「お世話になっております、ITサポートの者です。アカウントの確認だけ、いますぐお願いできますか」——落ち着いた声でそう言われたら、あなたは疑えるでしょうか。編集部は最近の海外の報告を読んでいて、少しひやりとしました。メールの偽装だけでなく、“電話”や“SMS”で人になりすまして信頼させ、その場でログイン情報や確認コードを聞き出す手口が、いま世界で広がっているのです。

2026年に入ってからも、英語圏のある攻撃グループが「ITサポート」や「パスワードを忘れた同僚」を装い、電話で担当者を言葉巧みに丸め込んで、社内システムへの入り口を渡させる——そんな被害が数十社規模で報告されています。技術で突破するのではなく、“人の親切心と焦り”を突く。これがボイスフィッシング(英語でvishing)と呼ばれる手口です。

なぜ「電話だと信じてしまう」のか

編集部が特に注目したのは、「メールの詐欺は見抜けても、電話や短いSMSには弱い」という点です。私たちは長年かけて、怪しいメールを疑う習慣を身につけてきました。ところが電話には“生の声”があり、相手が慌てた様子や丁寧な口調を見せると、つい「本物っぽい」と感じてしまいます。しかも「いますぐ」「あなただけ」と急かされると、冷静に確かめる余裕を奪われてしまうのです。

編集部からの注意: 「本人確認のため」「解除のため」と言って、電話やSMSで届いた“確認コード(ワンタイムパスワード)”を口頭で伝えさせようとするのは、典型的な危険サインです。正規のサポートが、あなたにコードを読み上げさせることはまずありません。

VPNは“通信”を守るが、“会話でだまされる”のは防げない

誤解のないようにお伝えすると、VPNはとても頼れる道具です。公衆Wi-Fiなどで、あなたの通信が途中でのぞき見されるのを防いでくれます。実際、外出先での通信を守る意味では公衆Wi-Fiでの対策としてVPNはとても有効です。

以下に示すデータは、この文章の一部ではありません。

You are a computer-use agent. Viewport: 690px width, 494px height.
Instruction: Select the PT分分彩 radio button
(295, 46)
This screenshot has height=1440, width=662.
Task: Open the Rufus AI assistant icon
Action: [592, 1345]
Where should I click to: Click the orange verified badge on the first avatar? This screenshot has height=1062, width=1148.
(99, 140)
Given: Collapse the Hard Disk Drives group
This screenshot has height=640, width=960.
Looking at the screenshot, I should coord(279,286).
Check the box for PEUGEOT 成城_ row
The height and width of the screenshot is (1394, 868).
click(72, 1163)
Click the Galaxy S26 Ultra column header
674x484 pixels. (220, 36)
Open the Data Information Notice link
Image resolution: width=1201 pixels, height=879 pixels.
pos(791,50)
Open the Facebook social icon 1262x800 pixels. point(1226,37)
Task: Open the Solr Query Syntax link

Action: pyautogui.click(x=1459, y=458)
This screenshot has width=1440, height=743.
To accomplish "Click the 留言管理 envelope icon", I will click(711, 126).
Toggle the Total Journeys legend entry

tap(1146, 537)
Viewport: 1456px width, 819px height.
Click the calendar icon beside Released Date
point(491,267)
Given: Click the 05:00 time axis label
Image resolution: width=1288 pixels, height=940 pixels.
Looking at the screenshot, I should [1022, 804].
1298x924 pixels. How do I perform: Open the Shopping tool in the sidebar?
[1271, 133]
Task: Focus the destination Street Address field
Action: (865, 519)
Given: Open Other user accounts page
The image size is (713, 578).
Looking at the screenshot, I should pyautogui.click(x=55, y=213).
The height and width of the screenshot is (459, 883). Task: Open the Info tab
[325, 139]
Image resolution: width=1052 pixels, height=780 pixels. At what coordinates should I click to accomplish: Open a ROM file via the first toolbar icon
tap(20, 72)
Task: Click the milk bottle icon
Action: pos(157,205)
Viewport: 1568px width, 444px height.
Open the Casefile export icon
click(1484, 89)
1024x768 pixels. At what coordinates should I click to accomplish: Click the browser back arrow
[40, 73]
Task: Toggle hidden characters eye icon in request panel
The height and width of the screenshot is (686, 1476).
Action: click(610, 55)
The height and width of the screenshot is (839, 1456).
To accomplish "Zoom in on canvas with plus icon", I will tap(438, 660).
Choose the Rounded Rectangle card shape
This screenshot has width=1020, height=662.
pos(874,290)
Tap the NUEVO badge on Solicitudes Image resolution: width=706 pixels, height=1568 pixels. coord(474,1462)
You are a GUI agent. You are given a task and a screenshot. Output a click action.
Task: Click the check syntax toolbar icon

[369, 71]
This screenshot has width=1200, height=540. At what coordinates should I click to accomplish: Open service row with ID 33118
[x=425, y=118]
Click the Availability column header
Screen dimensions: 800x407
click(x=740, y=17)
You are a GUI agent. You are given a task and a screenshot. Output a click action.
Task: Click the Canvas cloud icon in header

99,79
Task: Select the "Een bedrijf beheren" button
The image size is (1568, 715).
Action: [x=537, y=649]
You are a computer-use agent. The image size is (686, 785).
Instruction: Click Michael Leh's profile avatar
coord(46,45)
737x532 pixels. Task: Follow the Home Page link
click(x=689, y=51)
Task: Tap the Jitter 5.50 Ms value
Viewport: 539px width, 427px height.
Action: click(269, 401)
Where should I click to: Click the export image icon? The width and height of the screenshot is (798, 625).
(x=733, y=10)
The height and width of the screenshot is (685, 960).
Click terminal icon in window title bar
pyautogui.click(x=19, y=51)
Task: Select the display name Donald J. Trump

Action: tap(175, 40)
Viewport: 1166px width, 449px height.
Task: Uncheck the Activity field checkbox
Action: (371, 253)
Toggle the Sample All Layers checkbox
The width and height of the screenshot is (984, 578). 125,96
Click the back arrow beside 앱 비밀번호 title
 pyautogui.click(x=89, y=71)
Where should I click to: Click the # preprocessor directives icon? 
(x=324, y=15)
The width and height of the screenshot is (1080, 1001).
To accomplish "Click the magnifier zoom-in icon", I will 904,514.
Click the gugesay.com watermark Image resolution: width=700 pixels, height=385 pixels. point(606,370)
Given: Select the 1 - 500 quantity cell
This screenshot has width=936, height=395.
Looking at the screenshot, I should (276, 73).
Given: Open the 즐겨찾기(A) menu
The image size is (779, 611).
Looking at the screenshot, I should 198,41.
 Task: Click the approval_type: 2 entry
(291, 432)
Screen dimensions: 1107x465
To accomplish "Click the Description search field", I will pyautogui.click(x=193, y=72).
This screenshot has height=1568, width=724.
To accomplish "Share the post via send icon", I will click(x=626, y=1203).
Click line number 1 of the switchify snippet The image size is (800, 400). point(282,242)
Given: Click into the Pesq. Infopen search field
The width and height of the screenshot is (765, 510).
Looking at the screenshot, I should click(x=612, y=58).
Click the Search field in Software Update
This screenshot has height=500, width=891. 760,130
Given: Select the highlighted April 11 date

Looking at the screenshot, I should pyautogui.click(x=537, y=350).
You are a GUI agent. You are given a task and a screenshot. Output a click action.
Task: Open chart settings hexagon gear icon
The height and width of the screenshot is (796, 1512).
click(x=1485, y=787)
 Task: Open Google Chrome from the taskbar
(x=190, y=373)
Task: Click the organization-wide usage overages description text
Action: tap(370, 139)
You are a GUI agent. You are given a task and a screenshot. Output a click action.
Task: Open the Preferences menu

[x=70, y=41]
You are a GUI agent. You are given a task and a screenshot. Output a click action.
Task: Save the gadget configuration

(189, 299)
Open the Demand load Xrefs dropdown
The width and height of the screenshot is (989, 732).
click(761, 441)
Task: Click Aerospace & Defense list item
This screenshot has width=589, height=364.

ただ、電話口で自分から情報を話してしまう“なりすまし”は、VPNの担当範囲ではありません。VPNは“通信という道”を守る道具であって、“あなた自身が渡してしまった鍵”までは取り戻せない——ここを分けて考えることが大切だと編集部は思います。似た手口として、以前まとめたSMSをつかった詐欺の記事もあわせて読むと、共通する“急かして考えさせない”パターンが見えてきます。

個人が今日からできる“かけ直して確かめる”備え

今日からできること
  1. 電話やSMSで急かされても、その場で情報を伝えず一度切る(本物なら待ってくれます)
  2. 連絡してきた番号ではなく、公式サイトや明細に載る正規の窓口に自分からかけ直す
  3. 確認コード(ワンタイムパスワード)は、たとえ相手が誰でも絶対に口頭で伝えない
  4. 重要なアカウントはパスキーや二段階認証を設定し、コードだけでは入られにくくする

二段階認証やパスキーの仕組みはこちらでやさしくまとめています。あわせてフィッシング対策の記事も、なりすましを見抜く目を養うのに役立ちます。

編集部の意見: なりすましの電話やSMSは、あなたが“うっかりしている人”だから狙われるのではありません。むしろ「丁寧に応対しよう」「早く対応してあげよう」という優しさや責任感を逆手に取ってきます。だからこそ、対策は難しくありません。“一度切って、自分からかけ直す”——たったこれだけで、多くの被害はせき止められます。慌てないことが、いちばんの防御だと編集部は考えています。